SheBelieves Cup: Pressure will be on all four teams

The USA kicks off third SheBelieves Cup Thursday when it plays Germany in Columbus, Ohio.

For the third year in a row, the USA will host England, France and Germany in the tournament that has replaced the Algarve Cup as its early March tournament.

SheBelieves Cup, Schedule:
March 1 in Columbus, Ohio
England vs. France (4 p.m. ET on ESPN3)
USA vs. Germany (7 p.m. ET on ESPN2)
March 4 in Harrison, N.J.
USA vs. France (12 p.m. ET on ESPN2)
Germany vs. England (3 p.m. ET on ESPN3)
March 7 in Orlando, Fla.
France vs. Germany (4 p.m. ET on ESPN3)
USA vs. England (7 p.m. ET on ESPNews)

The teams come into the tournament as four of the top six women's year in the world: No. 1 USA, No. 2 Germany, No. 3 England and No. 6 France. But each team in its own way will be under pressure to put on a good performance just 15 months before the Women's World Cup in France.

USA. The Americans will be seeking revenge after finishing last in the four-team tournament in 2017. They swept the first SheBelieves Cup and opened with a 1-0 win over Germany last year before losing to England and France.

The 3-0 defeat to France was the USA's worst defeat in almost a decade and marked the first time since 2000 that it had lost back-to-back home games. Since then, the USA has gone 12-1-1, losing only to Australia in August.

But injuries have left the USA without veterans Becky Sauerbrunn and Tobin Heath and Sam Mewis, who started all 16 games for the USA in 2017.

Tierna Davidson, Savannah McCaskill and Andi Sullivan, who were all playing college soccer last fall, are among seven Americans who will be playing in their first SheBelieves Cup. Both McCaskill and Sullivan, who led Stanford to the NCAA Division I title, started in the USA's only game of 2018, a 5-1 win over Denmark in January.

The youthful Americans will be looking for a big tournament from teenager Mallory Pugh, who scored two goals in the victory over Denmark in San Diego.

SheBelieves Cup, Rosters:
USA | England | France | Germany

England. The SheBelieves Cup will be the first competition for the Lionesses since Phil Neville, the former England star, was named national team coach in the wake of the firing of former coach Mark Sampson.

Prominent women's soccer coaches wouldn't touch the position, leading to the FA's decision to give the job to Neville, who has been working as a pundit since retiring as a player. Neville's hiring has brought unprecedented media coverage to the women's national team.

"I see this as a long-term project," he says. "I don't think I should be judged solely on this tournament. There are probably people out there that want me to lose all three games, and say 'I told you so'. But I have got a four-year contract."

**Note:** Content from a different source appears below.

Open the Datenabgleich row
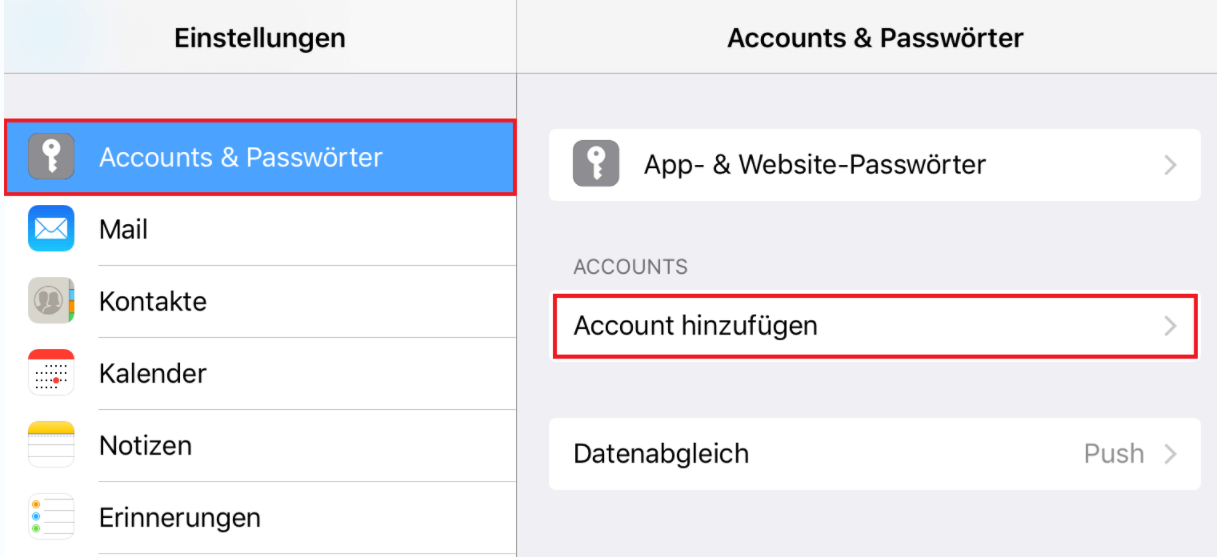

France. After sweeping the 2017 SheBelieves Cup, the Bleues entered Euro 2017 as one of the favorites. But they crashed out, losing to England, 1-0, in the quarterfinals after struggling in group play.

The poor performance cost Olivier Echouafni -- another male coach with no experience in the women's game -- his job, and he was replaced by Corinne Diacre.

Diacre, who earned 121 caps for France, came in with high expectations after serving as head coach of Clermont Foot in the French (men's) second division for three years. She says she had been offered the job Echouafni took in 2016 but wasn't ready to leave Clermont.

Since Diacre took over last fall, the order of the day has been experimentation. That's only natural as France is already qualified for the 2019 Women's World Cup as the host. Diacre gave the captain's armband to Amandine Henry in place of Wendie Renard (who is injured and will miss the SheBelieves Cup) and rotated new players into the team.

France won its first four games but then was blown out by Germany, 4-0, in Bielefeld and played to ties at home against Sweden and Italy.

Germany. Like France, Germany exited Euro 2017 in the quarterfinals. The 2-1 loss to Denmark ended a streak of six straight European titles for the Germans.

That setback was followed by an even bigger shocker: a 3-2 loss to Iceland in Wiesbaden in Women's World Cup qualifying. With only one team from each European group automatically through to the Women's World Cup finals -- the four best group runners-up will play off for the two remaining spots -- Germany is not assured of going to France next summer.

Steffi Jones is 11-3-3 since taking over for the retired Silvia Neid following the 2016 Olympics, where Germany won its first gold medal. Just six starters from that gold-medal team are in Columbus for Germany's opener against the USA.